Being kind to everyone we encounter makes it impossible to maintain attitudes of disdain and fear. I think disdain and fear are not only closely related emotions, but are two of the fundamental factors causing people (and they are just people) in Congress and in the huge voracious corporations destroying the earth to do the horrible things they are doing to our society and the earth.

From a Buddhist perspective, disdainful and fearful rulers and insanely rich people and people mindlessly watching television and compulsively buying neato things are mirrors for us. Their actions and attitudes are reflections of our own actions and attitudes, and we would do well to stop denying this and explore ways to change our own actions and attitudes. Who and what are we disdainful of? What are we afraid of? Why are we disdainful? Why are we afraid? What can we do to stop being disdainful and fearful?

“In their property was a portion dedicated to the beggar and the disinherited.” The Qur’an

Some years ago in San Francisco I was with two fellow artists, a man and a woman, on our way to a Chinese restaurant known for excellent food and wonderfully low prices; and even at those wonderful prices going out to supper was a serious splurge for me. The city was teeming with poor people and I had long since given away my spare change and one-dollar bills.

We were just about to enter the Chinese restaurant when we encountered a frighteningly gaunt man who said, “Hate to bother you folks, but I am starving to death. Can you help me?”

I reached for my wallet and my male friend grabbed my wrist and said, “Don’t. He’ll just use it for drugs.”

“No, I won’t,” said the gaunt man. “I need food.”

I gently disengaged from my friend, took out my wallet, and found I only had a twenty-dollar bill therein. If I gave the gaunt man my twenty I would not have money for supper. Meanwhile, my female friend had opened her purse and given the gaunt man a dollar. This so outraged our male friend that he threw up his hands and cried, “Don’t be fools!”
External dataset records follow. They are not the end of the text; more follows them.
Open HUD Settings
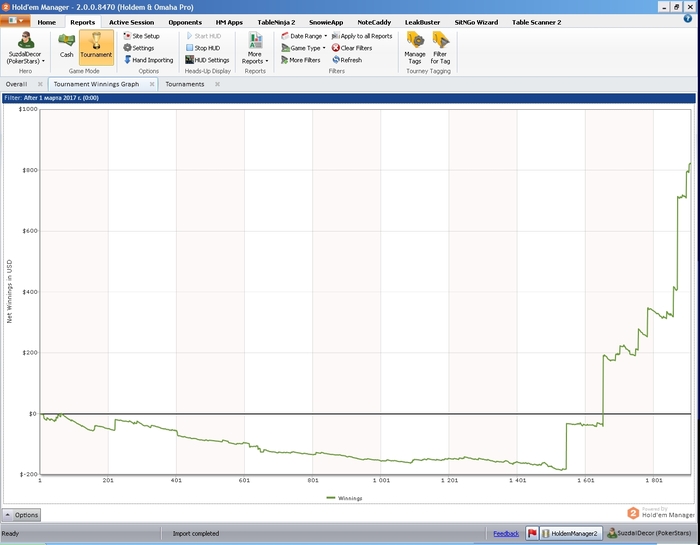 tap(207, 60)
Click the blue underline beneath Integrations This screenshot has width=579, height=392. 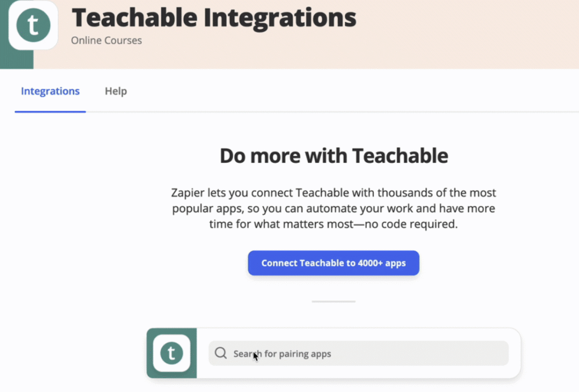[50, 111]
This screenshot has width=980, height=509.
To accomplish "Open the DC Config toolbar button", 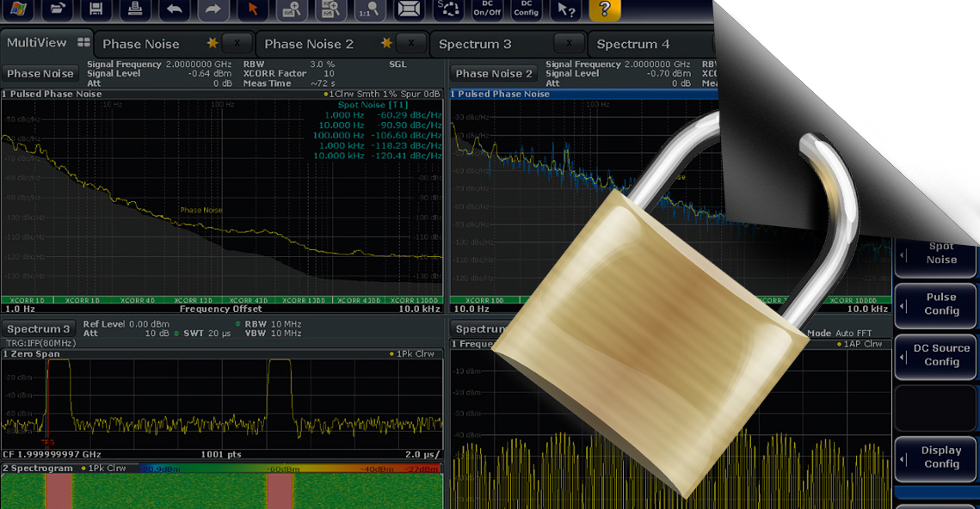I will (526, 9).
Then I said to the gaunt man, “We’re going into this Chinese restaurant. If you come in with us, I will pay for you to have some food.”

The gaunt man nodded and followed us into the restaurant where he ordered rice and vegetables—costing me seven dollars—and sat apart from us at a small table, wolfing down his food and drinking many glasses of water and dozens of cups of the complimentary tea. My two friends and I had a wonderful meal and laughed until we cried about something I can’t remember.